E lo diciamo noi, che in quel quartiere ci stiamo quotidianamente. Lo diciamo noi che con l’assenza di servizi e istituzioni ci scontriamo giorno dopo giorno e che, come Lei, pensiamo che la soluzione non sia la distruzione, ma “aggiustare” le cose che non vanno. E proviamo a fare la nostra parte ogni giorno, lavorando sodo per combattere quella condizione di marginalità cui quel quartiere sembra essere inesorabilmente condannato. Facciamo la nostra parte occupandoci dei piccoli abitanti di quella porzione della nostra città che, più in generale, poco offre per il diritto ad un’infanzia che sia degna d’essere definita tale, figurarsi in quello che, a nostro avviso, è un quartiere violento anche solo a vedersi, per come è stato realizzato e per quanto è trascurato.
Però ci lasci dire che ci spiace leggere soltanto tanti commenti negativi, che sono, per altro, dei commenti e basta. Definire lo Zen “una disgrazia” ci pare davvero un affronto. Perché quello che Lei oggi ci spiega essere un errore è, nella realtà, una comunità.

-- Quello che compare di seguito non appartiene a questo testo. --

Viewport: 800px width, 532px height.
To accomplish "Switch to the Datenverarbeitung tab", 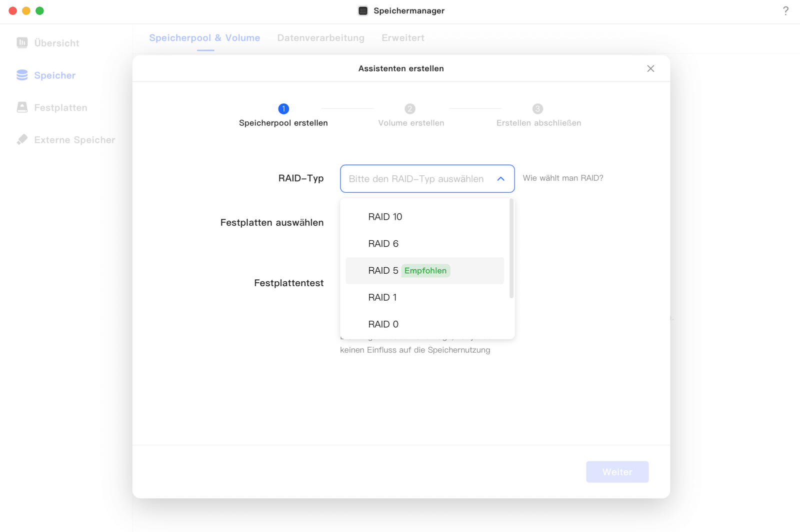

Parlare di disgrazie e vergogne ci pare un’offesa gratuita a tutte quelle donne e quegli uomini, a quelle bambine e quei bambini che vivono quello che resta un Suo progetto e che ce la mettono tutta per superare le difficoltà dello stare ai margini, nella periferia delle periferie, non arrendendosi, non rassegnandosi a vivere come i luoghi comuni vorrebbero. Noi conosciamo uno Zen bello. Uno Zen che vuole riscattarsi. Conosciamo cittadine e cittadini fieri e orgogliosi di vivere quel posto e che lottano contro i pregiudizi e gli stereotipi che la collettività gli continua ad appiccicare addosso.
Ma una sua frase ci ha colpiti più delle altre tra le sue ultime dichiarazioni: “Non si tolgono le firme dai progetti, semmai si riconoscono le responsabilità”. E da questo vorremo partire. E per questo siamo qui ad invitarLa a rimettercelo un piede in quel quartiere e La invitiamo a farlo insieme a noi, che avremmo il piacere di guidarLa dentro la Sua creatura. E magari, chissà, potrebbe scoprire che tra quelle costruzioni incomplete e nella totale assenza di spazi di socialità di qualsiasi tipo, vivono persone e non solo errori. Magari, chissà, poter incontrare una comunità, e non una vergogna, potrebbe far sentire meglio anche Lei.